Kaputt
Chi fosse arrivato fin qui attirato da una doppietta nome-titolo in odore di sfaceli metallari, avrebbe sbagliato indirizzo. Dietro l’alias di Destroyer si nasconde la quindicinale carriera in proprio di Dan Bejar, dai New Pornographers: e se siete fra quelli che trovano le ultime cose dei canadesi un po’ troppo frou-frou si vede che non avete ancora sentito cosa c’è in questo bel dischetto qui.

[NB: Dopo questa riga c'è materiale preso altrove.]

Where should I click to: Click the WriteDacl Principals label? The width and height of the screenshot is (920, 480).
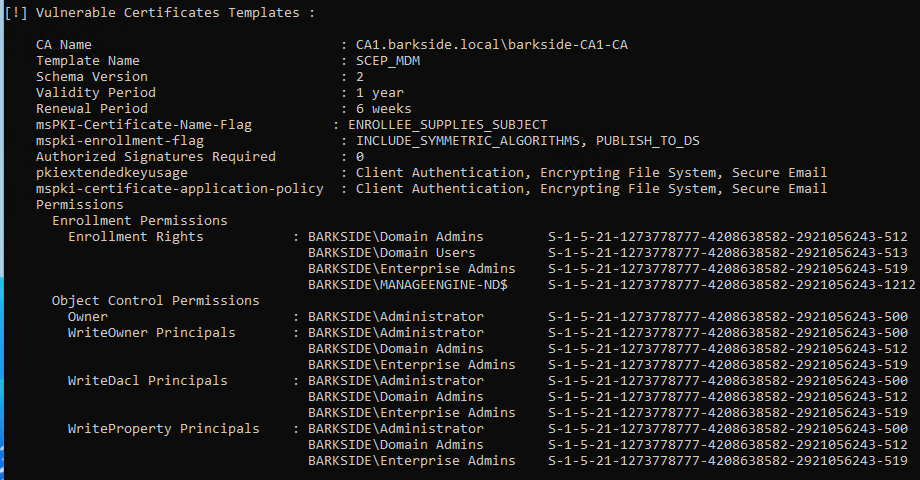click(x=147, y=380)
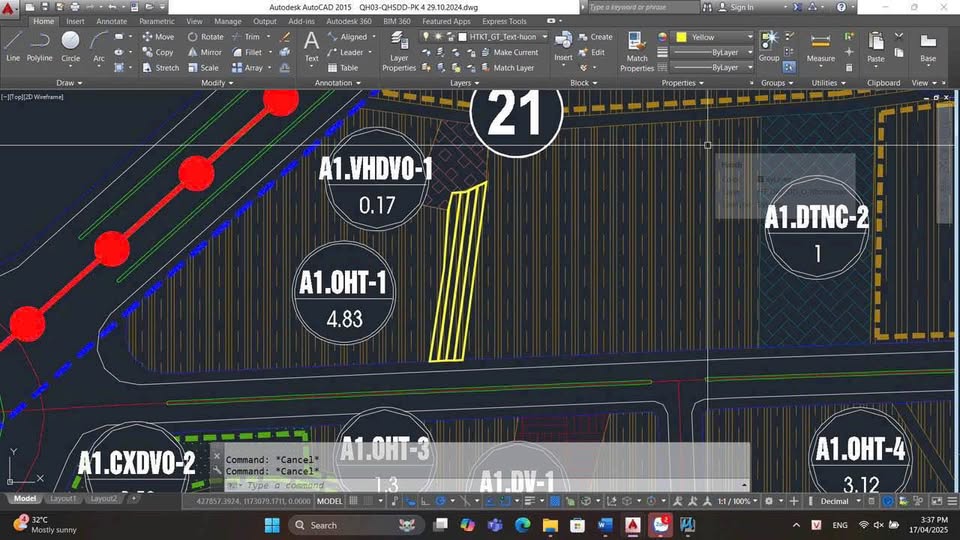Open Microsoft Word from the taskbar
The image size is (960, 540).
point(604,524)
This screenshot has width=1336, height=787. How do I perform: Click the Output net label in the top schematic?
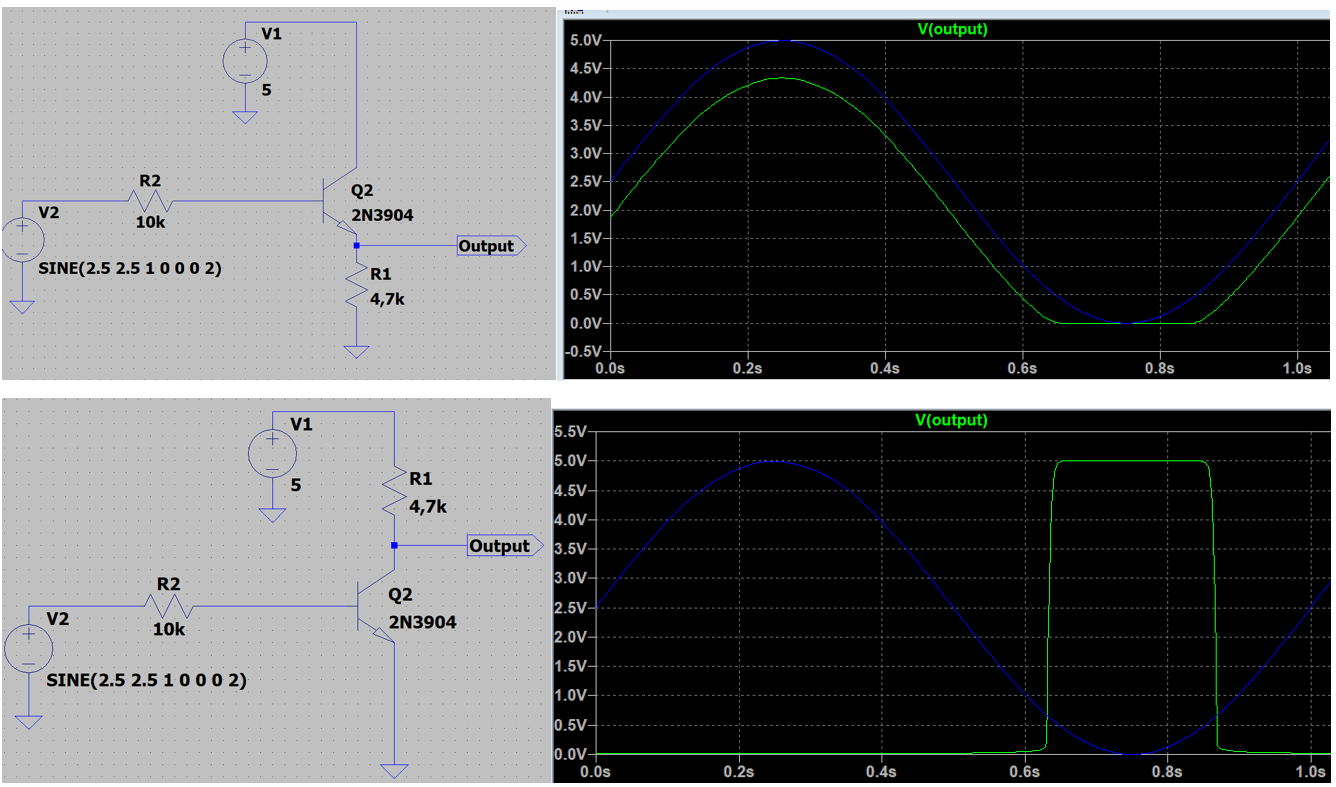click(x=489, y=245)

Una cinquantina di minuti di eighties-pop da preliminari, per farvela breve, con tanto di sax allusivo e citazioni strategiche (ai 2.40’ di Savage night at the opera la chitarra accenna Enola Gay…) Atmosfere da softcore-porno, in linea con quel revival oltranzista che si rifiuta di gettar via qualunque cosa provenga dai famigerati ’80. Solo musiche soffuse, senza mai sforare in casse
L’ironia, sia chiaro, non sfugge neppure a noi: per certi versi, anzi, fanno fede le prime scene del clip di Kaputt con un nerdacchione allo stadio terminale che si intrufola – per via telematica – in una sauna affollata di top model. Dan Bejar alle prese con il pop lubrificante fa pressappoco quell’effetto lì, e lui è il primo a saperlo. Eppure, rilanciamo: si può restare a tollerare un’ora filata di battutine, strizzate d’occhio e sgomitatine complici senza mai arrivare al sodo?